Dataset excerpts ->
___
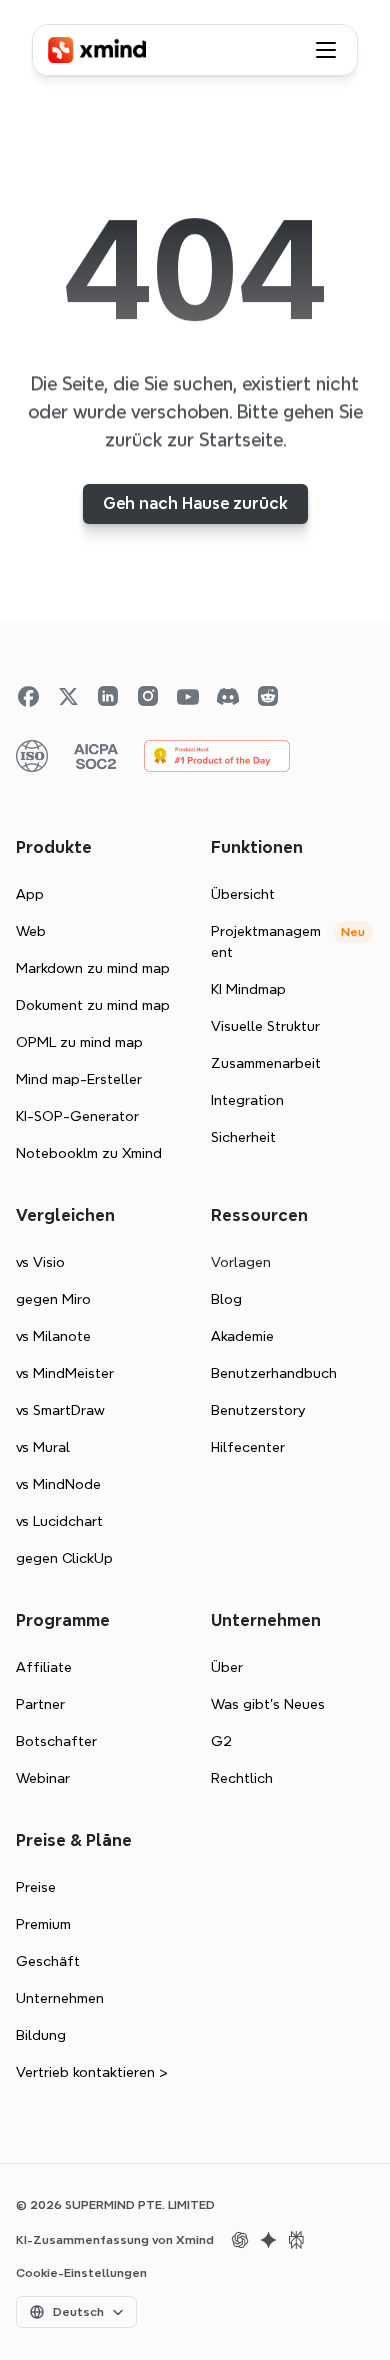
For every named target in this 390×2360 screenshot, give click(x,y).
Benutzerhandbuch (274, 1373)
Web (31, 931)
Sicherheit (243, 1137)
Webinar (43, 1778)
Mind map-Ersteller (79, 1079)
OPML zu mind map (79, 1042)
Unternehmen (60, 1998)
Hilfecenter (248, 1447)
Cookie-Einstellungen (81, 2273)
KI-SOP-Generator (77, 1116)
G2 (221, 1741)
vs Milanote (53, 1336)
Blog (226, 1299)
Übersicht (243, 894)
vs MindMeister (65, 1373)
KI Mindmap (248, 989)
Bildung (41, 2035)
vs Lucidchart (59, 1521)
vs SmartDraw (60, 1410)
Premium (43, 1924)
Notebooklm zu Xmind (89, 1153)
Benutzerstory (258, 1410)
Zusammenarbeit (266, 1063)
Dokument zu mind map (93, 1005)
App (30, 894)
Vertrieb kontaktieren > (92, 2072)
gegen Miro (53, 1299)
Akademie (242, 1336)
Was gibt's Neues (268, 1704)
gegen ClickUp (64, 1558)
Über (227, 1667)
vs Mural (43, 1447)
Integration (247, 1100)
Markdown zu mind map (93, 968)
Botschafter (56, 1741)
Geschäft (48, 1961)
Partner (40, 1704)
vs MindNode (58, 1484)
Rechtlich (242, 1778)
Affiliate (44, 1667)
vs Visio (40, 1262)
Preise (36, 1887)
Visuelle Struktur (265, 1026)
___
Work required ->
Only the lines above from the line with "App (30, 894)" to the line with "Rechtlich (242, 1778)", those two lines included, should be reproduced exactly.

Answer section ->
App (30, 894)
Vertrieb kontaktieren > (92, 2072)
gegen Miro (53, 1299)
Akademie (242, 1336)
Was gibt's Neues (268, 1704)
gegen ClickUp (64, 1558)
Über (227, 1667)
vs Mural (43, 1447)
Integration (247, 1100)
Markdown zu mind map (93, 968)
Botschafter (56, 1741)
Geschäft (48, 1961)
Partner (40, 1704)
vs MindNode (58, 1484)
Rechtlich (242, 1778)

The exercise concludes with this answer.